▶ _Exercise directions_: In the data below, find the line containing "You are a GUI"; reproduce that line and all subsequent lines exactly, and nothing else.

▶ _Supplied information_:
--------------------------------------------------

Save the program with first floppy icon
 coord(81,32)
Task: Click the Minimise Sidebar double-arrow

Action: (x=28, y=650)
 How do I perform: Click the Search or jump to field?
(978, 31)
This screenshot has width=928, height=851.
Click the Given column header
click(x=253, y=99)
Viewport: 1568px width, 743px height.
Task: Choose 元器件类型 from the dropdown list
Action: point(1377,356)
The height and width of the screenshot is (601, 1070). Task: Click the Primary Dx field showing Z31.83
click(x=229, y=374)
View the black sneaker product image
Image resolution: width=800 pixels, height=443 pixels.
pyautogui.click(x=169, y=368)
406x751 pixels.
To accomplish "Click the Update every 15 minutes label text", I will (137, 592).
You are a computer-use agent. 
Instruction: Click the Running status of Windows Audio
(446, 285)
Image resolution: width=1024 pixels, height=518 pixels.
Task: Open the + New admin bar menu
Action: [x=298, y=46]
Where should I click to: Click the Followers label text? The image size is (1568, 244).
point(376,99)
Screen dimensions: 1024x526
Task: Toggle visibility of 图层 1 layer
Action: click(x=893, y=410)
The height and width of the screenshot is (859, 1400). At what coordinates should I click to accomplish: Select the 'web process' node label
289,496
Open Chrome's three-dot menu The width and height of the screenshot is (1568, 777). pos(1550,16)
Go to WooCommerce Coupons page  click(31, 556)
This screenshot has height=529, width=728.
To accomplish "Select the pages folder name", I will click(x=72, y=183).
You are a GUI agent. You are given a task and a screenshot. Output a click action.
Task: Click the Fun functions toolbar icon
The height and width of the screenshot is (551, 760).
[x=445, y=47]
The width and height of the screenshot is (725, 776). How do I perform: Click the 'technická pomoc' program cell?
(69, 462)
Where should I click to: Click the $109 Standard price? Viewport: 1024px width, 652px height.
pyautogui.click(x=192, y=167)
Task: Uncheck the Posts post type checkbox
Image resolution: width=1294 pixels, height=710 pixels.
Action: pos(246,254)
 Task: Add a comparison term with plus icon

--------------------------------------------------

▶ _Response to the exercise_:
You are a GUI agent. You are given a task and a screenshot. Output a click action.
Task: Click the Fun functions toolbar icon
The height and width of the screenshot is (551, 760).
[x=445, y=47]
The width and height of the screenshot is (725, 776). How do I perform: Click the 'technická pomoc' program cell?
(69, 462)
Where should I click to: Click the $109 Standard price? Viewport: 1024px width, 652px height.
pyautogui.click(x=192, y=167)
Task: Uncheck the Posts post type checkbox
Image resolution: width=1294 pixels, height=710 pixels.
Action: pos(246,254)
 Task: Add a comparison term with plus icon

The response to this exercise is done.